To evaluate the model run:
python deep_bac/train_gene_expr.py \
--input-dir <input_dir> \
--output-dir <output_dir> \
--batch-size 256 \
--monitor-metric val_r2 \
--ckpt-path <path_to_the_trained_model_checkpoint> \
--testGeneBac can also be used to identify genes that are associated with antibiotic resistance to particular drugs. We compute the association using the DeepLift algorithm. To compute the gene-drug scores on a test set using a trained model, run:
python deep_bac/experiments/loci_importance/run_loci_importance.py \
--input-dir <input_dir> \
--output-dir <output_dir> \
--ckpt-path <path_to_the_trained_model_checkpoint>Here, the <input-dir> can be the same as the one used for antibiotic resistance prediction.
To cluster strains, we compute the strain embeddings using a trained GeneBac model. The embeddings can be then used for visualisation in two dimensions using a tSNE algorithm. To get the embeddings, run:
python deep_bac/experiments/latent_representations/latent_strain_representations.py
--input-dir <input_dir> \
--output-dir <output_dir> \
--ckpt-path <path_to_the_trained_model_checkpoint>We provide trained model checkpoints for antibiotic resistance prediction on the CRyPTIC Mycobacterium tuberculosis dataset
and gene expression prediction on the Pseudomonas aeruginosa dataset. The checkpoints can be found in files/checkpoints/.

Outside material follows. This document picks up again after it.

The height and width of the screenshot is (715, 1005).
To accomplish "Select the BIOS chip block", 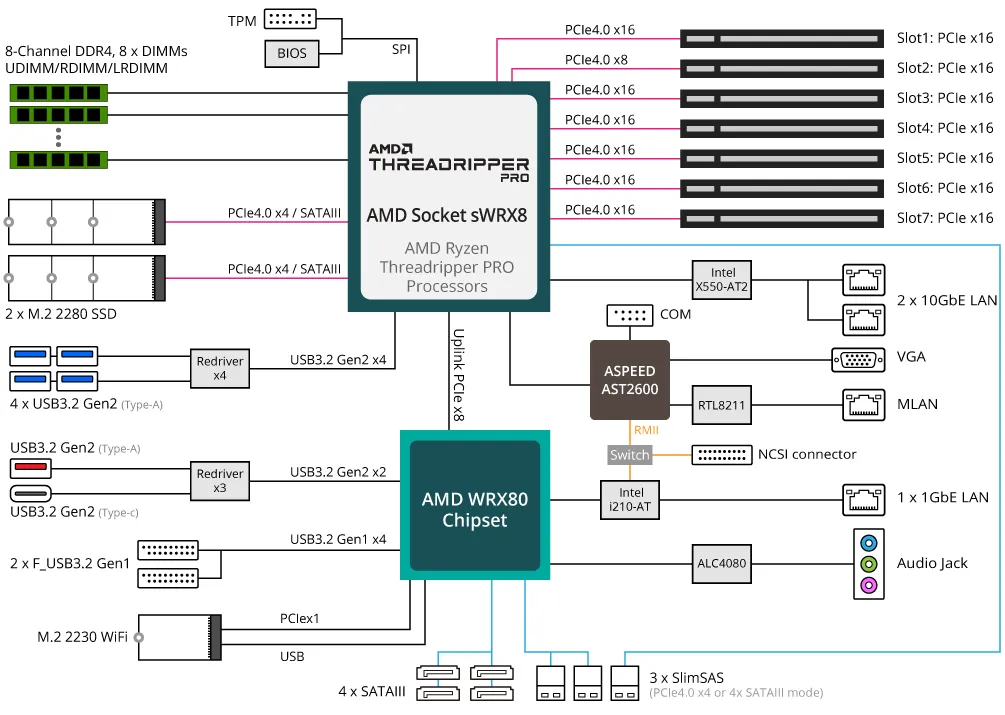I will 291,53.
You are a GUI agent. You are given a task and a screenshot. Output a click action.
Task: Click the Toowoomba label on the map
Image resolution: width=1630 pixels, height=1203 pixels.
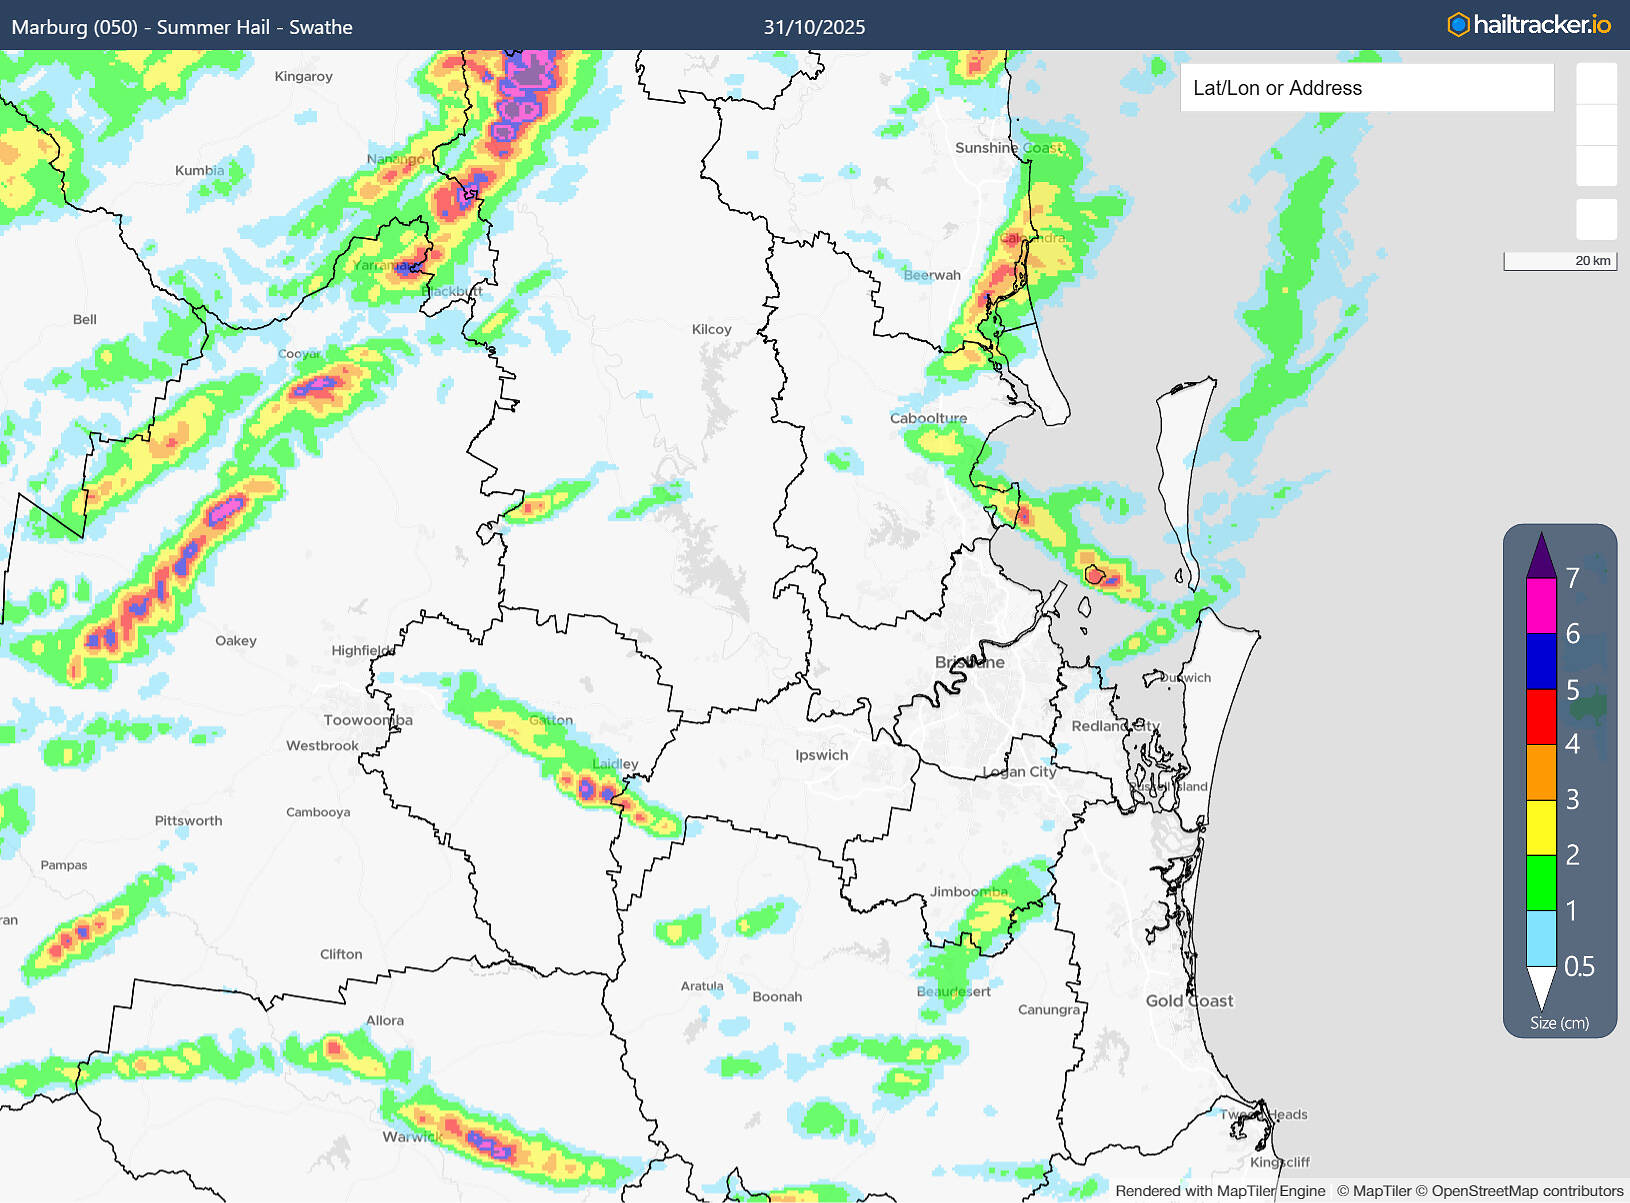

If you find GeneBac useful in your work, please cite our paper:
@article{wiatrak2024genebac,
author = {Wiatrak, Maciej and Weimann, Aaron and Dinan, Adam M and Brbić, Maria and Floto, R. Andres},
title={Sequence-based modelling of bacterial genomes enables accurate antibiotic resistance prediction},
year={2024},
doi={10.1101/2024.01.03.574022},
url={https://www.biorxiv.org/content/10.1101/2024.01.03.574022v1},
journal={bioRxiv}
}GeneBac is licensed under the MIT License.